Такие герои, как, например, Андрей Мягков в «Иронии судьбы», уже прекратили нормально говорить (они лишились веры в язык) и балансируют на краю любви, на рубеже чисто эмоционального существования. У них потенциал настоящей любви такой большой, хотя и ужасающий, что часто рязановские персонажи начинают иронизировать над собой или неубедительно понтоваться. Мерзляев в ленте «О бедном гусаре замолвите слово», утверждая, что у него «тоже есть душа», начинает хвастаться, как готов жить с ней нараспашку: «Помните, у Лермонтова? “И скучно, и грустно, и некому руку подать…” Это поэт просто про меня написал!» Подобными неубедительными словами он напускает на себя важность, показывая тем самым, что справится с более обширным, молчаливым, океаническим чувством. С безбрежностью.
Песни главной героини — Нади, которую Мерзляев так «любит», — идеально отражают призыв к этому эмоциональному акту или подвигу, маячащему над душой. Надя поет слегка отредактированные слова Марины Цветаевой о молодых белогвардейских офицерах, об «очаровательных франтах минувших лет». Они «побеждали и любили любовь и сабли острие — и медленно переходили в небытие». Надя это передает скорее в музыке, чем словами. Ею движут сострадание к отцу, поражение офицеров, романтика окружающего ландшафта и — совершенно нелинейным образом — стихи Цветаевой следующего столетия о Белой гвардии! Рязанову надо было вырезать из песни все конкретные исторические ссылки на имперские традиции плюс намеки на Бога или превратности судьбы. Вышел очередной образец не только политической полезности эмоций, но и прагматической необходимости их ограничивать. Эмоциональный экстаз в романсе приближается к религиозному, к «небытию». Он — метафора неразумного, но желанного растворения во всем.
Надина песня особой русской душевности показывает, как употребление в русском языке слов «предаваться, отдаваться» применительно к чувствам отражает некую форму душевного самопожертвования. Видимая потеря контроля над собой воспринимается внутренне как незримая победа: абсолютная правда акта недоступна глазам. В западной культуре все наоборот. Широкие эмоциональные жесты закодированы в языке как нежелательная потеря самоконтроля. [161]

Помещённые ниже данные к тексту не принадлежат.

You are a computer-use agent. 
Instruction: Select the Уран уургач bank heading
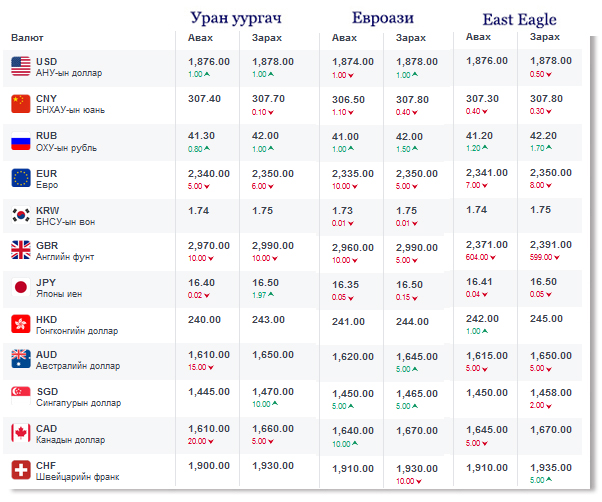tap(236, 18)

В этом привлекательном максимализме есть и одно «но». Оно проявляется у мужчин! Среди иноземных антропологов принято думать, что русские мужчины не выражают вслух «недостойные» чувства. Женщины в выражении эмоций склонны использовать позитивные прилагательные, уменьшительно-ласкательные формы и языковые преувеличения. Мужчины скорее прибегают к отрицательным терминам, чтобы сформулировать положительные эмоции, особенно любовь и восхищение. Подобной разницы в словоупотреблении среди носителей английского языка не обнаруживается. [162] Отсюда типичный рязановский — и очень русский — герой:
161
A. Pavlenko. Emotions and the Body in Russian and English // Pragmatics & Cognition 10/1-2, 2002, pp. 207–241.
162
Там же.
Новосельцев: «Людмила Прокофьевна, мы Вас любим… в глубине души! Где-то, ну… ооочень глубоко!»

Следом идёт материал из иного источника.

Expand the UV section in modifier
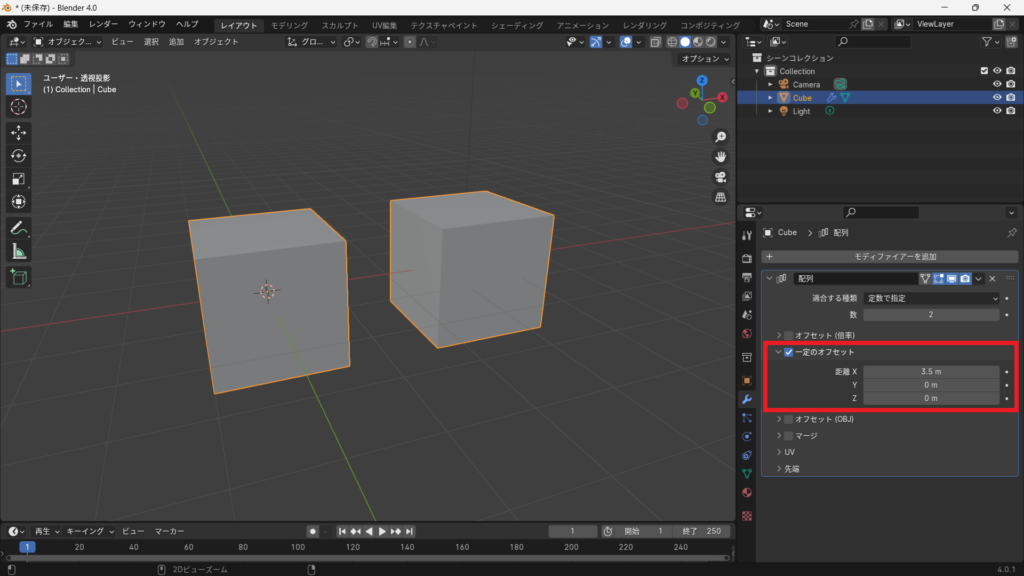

Людмила Прокофьевна: «Очень глубоко! Так глубоко, что я этого даже не замечаю!»
Дело не в том, что «самые душевные» мужчины, такие как Лукашин, Деточкин или Новосельцев, эмоционально подавлены: они просто достигли грани между языком и безбрежностью океанического чувства. Поэтому они и волноваться начинают. Подобный мужской «недостаток» может иметь и свои преимущества: нервозность помогает этим народным любимцам чувствовать все, что может произойти. Особенно в любви.

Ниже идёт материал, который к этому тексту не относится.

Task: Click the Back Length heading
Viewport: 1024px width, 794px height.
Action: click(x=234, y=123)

Посмотрим каким именно неведомым, непредсказуемым состояниям эти герои могут «отдаться». Какие горизонты нам откроет русское сердце? Начнем с самого веселого — со смеха — и полного приятия своего окружения. С полного доверия своему внутреннему компасу. У русского выражения «заливаться смехом» есть, по мнению специалистов, поэтические коннотации, поскольку тот же глагол употребляется в описаниях соловьиного пения. Хохот является преувеличенным смехом и оценивается позитивно. [163] Одно исследование даже пришло к заключению, что в России проявления любых эмоций оцениваются положительно! Даже славянская грусть, например, не рассматривается как нечто нежелательное. «Слезы в русской культуре воспринимаются как нормальный, распространенный симптом широкого диапазона чувств, включая смущение, зависть, раздражение, сочувствие и т. п. Поэтому бывают “слезы восторга, обиды, раскаяния и досады”». [164] Диапазон ощущений увеличивается: открываются просторы и полная беспредметность эмоциональных состояний. Человек просто «в ужасе» или «в восторге».
163
A. Wierzbicka. Emotions across Languages and Cultures: Diversity and Universals. —
Cambridge: CUP, 1999, p. 222.
164
Там же. C. 225.
В таком сердечном взаимодействии со всем миром, когда в нем просто «растворяешься», некоторые ученые видят так называемый «культурный сценарий» или фундаментальный код, по которому обычно развивается русское поведение. По мнению ученых, сознательно или бессознательно русскоговорящие воплощают идею, что «хорошо, когда люди знают, как человек себя чувствует» — и это обуславливает манеру общения.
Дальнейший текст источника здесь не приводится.